## Begin DATASET CONTENT
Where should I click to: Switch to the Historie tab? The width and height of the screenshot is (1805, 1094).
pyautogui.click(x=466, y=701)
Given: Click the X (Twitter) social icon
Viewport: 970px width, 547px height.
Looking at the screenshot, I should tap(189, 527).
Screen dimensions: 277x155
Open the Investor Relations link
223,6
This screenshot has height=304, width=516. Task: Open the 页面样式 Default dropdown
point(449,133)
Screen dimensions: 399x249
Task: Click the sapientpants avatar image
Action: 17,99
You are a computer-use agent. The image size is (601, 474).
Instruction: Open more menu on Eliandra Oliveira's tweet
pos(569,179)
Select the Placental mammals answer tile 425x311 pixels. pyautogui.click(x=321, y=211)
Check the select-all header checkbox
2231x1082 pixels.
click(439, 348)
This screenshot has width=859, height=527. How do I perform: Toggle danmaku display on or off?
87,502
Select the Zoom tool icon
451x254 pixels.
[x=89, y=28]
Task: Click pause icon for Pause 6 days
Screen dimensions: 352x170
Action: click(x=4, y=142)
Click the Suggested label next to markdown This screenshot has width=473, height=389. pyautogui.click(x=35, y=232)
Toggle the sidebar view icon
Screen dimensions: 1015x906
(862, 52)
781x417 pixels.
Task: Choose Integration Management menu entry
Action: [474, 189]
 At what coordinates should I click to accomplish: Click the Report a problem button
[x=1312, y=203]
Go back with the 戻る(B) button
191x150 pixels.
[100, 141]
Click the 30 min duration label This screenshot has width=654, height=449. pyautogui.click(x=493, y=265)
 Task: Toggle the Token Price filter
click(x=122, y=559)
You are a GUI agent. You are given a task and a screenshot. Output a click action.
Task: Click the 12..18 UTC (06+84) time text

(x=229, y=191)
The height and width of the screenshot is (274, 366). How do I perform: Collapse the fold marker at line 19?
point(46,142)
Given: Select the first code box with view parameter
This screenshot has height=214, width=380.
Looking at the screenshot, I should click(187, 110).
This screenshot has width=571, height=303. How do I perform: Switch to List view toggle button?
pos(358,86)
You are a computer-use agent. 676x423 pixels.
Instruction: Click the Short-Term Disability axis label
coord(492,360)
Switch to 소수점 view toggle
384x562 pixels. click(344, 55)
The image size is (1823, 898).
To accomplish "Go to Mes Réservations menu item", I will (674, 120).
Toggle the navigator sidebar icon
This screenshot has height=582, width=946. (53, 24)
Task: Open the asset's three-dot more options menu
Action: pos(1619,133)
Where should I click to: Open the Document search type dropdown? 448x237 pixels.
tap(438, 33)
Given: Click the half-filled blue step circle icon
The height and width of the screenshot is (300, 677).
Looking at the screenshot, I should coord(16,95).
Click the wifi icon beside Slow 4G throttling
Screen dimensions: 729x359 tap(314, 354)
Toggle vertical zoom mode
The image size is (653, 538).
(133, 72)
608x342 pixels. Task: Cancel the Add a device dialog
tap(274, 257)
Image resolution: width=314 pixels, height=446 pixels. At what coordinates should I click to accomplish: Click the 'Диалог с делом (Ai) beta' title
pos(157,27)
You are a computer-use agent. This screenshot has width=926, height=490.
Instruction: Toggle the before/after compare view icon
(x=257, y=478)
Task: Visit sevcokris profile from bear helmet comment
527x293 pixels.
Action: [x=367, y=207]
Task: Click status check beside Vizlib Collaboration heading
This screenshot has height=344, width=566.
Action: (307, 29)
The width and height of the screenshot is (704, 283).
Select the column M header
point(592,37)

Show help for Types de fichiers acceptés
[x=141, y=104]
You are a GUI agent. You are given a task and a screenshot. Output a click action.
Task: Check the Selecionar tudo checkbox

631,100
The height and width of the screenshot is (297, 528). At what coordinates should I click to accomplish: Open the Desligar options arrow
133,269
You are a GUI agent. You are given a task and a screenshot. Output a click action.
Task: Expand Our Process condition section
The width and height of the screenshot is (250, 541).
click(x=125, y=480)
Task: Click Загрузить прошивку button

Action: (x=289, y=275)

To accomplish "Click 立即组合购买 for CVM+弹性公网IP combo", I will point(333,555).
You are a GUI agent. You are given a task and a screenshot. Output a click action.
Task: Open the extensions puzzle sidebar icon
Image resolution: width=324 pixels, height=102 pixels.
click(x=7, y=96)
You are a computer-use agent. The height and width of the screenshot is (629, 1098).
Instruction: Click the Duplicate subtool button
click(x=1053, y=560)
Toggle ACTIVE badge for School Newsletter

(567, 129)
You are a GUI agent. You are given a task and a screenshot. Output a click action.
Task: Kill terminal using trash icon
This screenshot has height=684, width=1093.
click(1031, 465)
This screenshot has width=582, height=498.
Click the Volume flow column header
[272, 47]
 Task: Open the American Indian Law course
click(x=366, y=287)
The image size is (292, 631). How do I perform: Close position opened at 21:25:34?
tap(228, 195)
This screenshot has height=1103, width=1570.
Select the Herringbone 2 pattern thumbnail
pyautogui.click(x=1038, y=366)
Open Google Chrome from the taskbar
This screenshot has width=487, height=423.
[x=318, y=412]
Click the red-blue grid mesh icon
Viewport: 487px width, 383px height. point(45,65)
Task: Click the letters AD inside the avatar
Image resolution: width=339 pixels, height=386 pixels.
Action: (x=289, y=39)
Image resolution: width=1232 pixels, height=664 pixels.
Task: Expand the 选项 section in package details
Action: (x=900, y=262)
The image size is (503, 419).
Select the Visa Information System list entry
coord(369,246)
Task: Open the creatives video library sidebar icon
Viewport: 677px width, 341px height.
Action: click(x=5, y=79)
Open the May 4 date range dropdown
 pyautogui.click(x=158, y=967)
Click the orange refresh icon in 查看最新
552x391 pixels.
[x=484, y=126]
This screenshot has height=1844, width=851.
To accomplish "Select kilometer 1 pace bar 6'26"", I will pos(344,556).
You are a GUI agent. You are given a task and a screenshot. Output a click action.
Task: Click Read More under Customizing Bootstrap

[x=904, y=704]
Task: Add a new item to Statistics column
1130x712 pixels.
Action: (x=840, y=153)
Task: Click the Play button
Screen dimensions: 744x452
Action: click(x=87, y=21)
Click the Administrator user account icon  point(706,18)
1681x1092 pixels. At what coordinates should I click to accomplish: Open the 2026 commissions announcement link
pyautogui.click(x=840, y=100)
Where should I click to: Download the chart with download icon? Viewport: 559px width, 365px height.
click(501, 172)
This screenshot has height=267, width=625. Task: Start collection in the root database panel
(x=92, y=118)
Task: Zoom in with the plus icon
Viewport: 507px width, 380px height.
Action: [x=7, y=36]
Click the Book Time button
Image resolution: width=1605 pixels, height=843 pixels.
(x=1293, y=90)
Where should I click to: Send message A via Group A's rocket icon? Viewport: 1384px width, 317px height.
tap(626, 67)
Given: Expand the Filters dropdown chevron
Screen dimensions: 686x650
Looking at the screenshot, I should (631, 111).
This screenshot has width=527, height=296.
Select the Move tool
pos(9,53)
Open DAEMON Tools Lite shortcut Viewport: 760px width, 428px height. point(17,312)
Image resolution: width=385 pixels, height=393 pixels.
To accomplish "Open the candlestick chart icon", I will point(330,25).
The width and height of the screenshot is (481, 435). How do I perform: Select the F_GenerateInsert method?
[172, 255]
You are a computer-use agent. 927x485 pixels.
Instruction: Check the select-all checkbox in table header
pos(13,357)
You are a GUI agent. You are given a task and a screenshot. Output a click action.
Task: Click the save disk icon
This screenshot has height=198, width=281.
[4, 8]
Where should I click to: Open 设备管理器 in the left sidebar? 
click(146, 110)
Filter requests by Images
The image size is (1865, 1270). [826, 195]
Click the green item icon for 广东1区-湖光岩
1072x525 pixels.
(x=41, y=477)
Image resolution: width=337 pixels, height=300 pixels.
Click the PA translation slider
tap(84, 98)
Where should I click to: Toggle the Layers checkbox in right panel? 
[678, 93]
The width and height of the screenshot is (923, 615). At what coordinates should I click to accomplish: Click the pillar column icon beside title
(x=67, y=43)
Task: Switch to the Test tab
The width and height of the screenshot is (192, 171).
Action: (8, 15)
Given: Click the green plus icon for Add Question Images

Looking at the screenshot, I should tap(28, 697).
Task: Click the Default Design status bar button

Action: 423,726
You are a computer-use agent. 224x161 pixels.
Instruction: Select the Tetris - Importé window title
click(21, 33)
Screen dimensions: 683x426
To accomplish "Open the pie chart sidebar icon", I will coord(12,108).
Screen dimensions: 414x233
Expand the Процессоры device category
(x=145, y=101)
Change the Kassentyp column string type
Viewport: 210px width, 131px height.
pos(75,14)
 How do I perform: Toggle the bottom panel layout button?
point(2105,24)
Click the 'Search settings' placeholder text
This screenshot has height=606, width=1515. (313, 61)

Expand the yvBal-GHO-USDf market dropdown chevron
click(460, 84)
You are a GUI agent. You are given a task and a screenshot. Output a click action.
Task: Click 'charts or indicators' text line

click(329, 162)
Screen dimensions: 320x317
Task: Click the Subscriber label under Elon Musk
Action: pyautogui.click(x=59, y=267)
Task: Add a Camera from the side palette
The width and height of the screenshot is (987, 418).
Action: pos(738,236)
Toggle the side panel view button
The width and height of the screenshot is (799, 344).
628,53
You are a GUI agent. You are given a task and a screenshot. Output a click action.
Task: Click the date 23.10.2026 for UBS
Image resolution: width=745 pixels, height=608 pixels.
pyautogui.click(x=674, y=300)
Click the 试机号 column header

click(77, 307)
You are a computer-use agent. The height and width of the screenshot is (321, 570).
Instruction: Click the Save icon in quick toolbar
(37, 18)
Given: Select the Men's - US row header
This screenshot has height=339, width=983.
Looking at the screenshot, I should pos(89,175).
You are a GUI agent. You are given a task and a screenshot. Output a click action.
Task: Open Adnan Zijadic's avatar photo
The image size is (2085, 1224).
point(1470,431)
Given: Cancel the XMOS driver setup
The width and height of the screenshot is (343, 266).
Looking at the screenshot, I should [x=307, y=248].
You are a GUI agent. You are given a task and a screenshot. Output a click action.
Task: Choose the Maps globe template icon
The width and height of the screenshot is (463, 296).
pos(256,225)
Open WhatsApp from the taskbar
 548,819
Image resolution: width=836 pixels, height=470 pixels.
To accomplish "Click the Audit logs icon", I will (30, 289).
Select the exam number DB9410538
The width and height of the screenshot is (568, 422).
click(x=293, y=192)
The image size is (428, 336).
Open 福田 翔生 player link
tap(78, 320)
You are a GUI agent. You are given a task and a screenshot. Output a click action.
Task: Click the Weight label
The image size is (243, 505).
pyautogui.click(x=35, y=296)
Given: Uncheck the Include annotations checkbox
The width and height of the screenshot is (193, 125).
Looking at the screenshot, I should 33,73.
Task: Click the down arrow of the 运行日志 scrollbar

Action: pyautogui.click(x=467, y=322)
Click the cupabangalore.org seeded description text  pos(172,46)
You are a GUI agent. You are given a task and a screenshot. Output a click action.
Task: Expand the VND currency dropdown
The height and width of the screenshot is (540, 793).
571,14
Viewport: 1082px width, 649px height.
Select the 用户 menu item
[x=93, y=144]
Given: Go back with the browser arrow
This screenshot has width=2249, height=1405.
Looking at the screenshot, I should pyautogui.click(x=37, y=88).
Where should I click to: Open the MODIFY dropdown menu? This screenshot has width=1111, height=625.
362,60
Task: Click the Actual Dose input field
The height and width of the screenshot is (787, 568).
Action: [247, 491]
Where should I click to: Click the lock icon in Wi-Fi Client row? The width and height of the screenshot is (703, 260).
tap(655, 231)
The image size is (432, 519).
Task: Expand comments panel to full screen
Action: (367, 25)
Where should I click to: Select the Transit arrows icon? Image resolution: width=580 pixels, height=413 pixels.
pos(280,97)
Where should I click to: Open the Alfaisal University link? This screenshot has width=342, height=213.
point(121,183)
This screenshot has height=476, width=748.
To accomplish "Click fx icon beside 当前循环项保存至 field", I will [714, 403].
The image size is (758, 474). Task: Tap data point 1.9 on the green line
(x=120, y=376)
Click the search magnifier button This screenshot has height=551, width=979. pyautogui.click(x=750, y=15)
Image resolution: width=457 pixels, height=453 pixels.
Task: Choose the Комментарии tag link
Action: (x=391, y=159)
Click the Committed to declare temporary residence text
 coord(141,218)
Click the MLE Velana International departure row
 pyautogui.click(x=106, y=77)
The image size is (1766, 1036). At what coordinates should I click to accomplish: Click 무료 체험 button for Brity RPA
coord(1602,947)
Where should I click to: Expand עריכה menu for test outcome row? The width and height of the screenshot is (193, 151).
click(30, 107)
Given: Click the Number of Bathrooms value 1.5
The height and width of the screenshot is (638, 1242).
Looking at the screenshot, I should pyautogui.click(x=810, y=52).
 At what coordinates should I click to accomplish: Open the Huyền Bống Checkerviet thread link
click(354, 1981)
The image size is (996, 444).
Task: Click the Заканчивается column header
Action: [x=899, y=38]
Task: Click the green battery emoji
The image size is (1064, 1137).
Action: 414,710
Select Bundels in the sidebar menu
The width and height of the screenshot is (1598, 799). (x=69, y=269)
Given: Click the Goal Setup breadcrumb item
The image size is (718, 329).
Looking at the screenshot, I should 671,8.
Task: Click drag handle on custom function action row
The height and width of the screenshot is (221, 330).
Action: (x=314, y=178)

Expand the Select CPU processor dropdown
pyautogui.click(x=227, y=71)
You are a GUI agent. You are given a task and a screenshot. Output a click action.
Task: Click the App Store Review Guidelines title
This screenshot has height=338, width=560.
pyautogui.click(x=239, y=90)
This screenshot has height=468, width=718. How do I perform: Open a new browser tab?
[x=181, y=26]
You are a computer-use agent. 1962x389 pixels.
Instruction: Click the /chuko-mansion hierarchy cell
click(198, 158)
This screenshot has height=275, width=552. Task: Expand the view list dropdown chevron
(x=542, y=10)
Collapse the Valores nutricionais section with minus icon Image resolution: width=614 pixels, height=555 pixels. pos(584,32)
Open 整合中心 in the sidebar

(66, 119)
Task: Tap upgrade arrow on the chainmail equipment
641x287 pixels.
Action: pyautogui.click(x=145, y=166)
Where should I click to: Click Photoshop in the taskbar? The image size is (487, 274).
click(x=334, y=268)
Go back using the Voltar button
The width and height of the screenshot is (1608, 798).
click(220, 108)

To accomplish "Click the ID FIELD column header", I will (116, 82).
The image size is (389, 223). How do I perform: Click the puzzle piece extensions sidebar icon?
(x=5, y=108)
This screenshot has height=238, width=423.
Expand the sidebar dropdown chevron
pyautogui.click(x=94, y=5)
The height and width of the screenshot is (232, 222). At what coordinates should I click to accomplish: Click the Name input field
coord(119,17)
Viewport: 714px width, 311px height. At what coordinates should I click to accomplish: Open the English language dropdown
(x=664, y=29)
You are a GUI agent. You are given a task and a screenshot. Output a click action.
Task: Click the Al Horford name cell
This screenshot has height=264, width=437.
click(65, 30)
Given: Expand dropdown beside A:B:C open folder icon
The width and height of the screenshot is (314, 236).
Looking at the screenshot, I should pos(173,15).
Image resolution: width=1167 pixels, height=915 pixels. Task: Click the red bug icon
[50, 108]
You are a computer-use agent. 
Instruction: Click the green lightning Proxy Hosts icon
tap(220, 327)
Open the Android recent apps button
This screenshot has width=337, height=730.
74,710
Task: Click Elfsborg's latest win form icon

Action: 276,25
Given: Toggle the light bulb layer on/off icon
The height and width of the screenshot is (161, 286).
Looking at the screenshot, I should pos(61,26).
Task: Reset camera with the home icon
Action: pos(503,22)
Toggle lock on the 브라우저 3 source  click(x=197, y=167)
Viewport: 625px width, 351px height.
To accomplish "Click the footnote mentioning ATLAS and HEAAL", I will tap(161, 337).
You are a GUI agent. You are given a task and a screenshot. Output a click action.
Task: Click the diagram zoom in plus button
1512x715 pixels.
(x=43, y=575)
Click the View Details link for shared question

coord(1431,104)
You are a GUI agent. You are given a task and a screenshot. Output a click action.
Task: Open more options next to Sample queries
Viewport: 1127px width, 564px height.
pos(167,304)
## End DATASET CONTENT
TASK OBJECTIVE:
Rewrite everything from the line containing "is (629, 1098)." down to the line containing "[x=484, y=126]", changing "trash icon" to "bin icon" and leaving the rest untouched.

ANSWER FOR THIS EXERCISE:
You are a computer-use agent. The height and width of the screenshot is (629, 1098).
Instruction: Click the Duplicate subtool button
click(x=1053, y=560)
Toggle ACTIVE badge for School Newsletter

(567, 129)
You are a GUI agent. You are given a task and a screenshot. Output a click action.
Task: Kill terminal using bin icon
This screenshot has height=684, width=1093.
click(1031, 465)
This screenshot has width=582, height=498.
Click the Volume flow column header
[272, 47]
 Task: Open the American Indian Law course
click(x=366, y=287)
The image size is (292, 631). How do I perform: Close position opened at 21:25:34?
tap(228, 195)
This screenshot has height=1103, width=1570.
Select the Herringbone 2 pattern thumbnail
pyautogui.click(x=1038, y=366)
Open Google Chrome from the taskbar
This screenshot has width=487, height=423.
[x=318, y=412]
Click the red-blue grid mesh icon
Viewport: 487px width, 383px height. point(45,65)
Task: Click the letters AD inside the avatar
Image resolution: width=339 pixels, height=386 pixels.
Action: (x=289, y=39)
Image resolution: width=1232 pixels, height=664 pixels.
Task: Expand the 选项 section in package details
Action: (x=900, y=262)
The image size is (503, 419).
Select the Visa Information System list entry
coord(369,246)
Task: Open the creatives video library sidebar icon
Viewport: 677px width, 341px height.
Action: click(x=5, y=79)
Open the May 4 date range dropdown
 pyautogui.click(x=158, y=967)
Click the orange refresh icon in 查看最新
552x391 pixels.
[x=484, y=126]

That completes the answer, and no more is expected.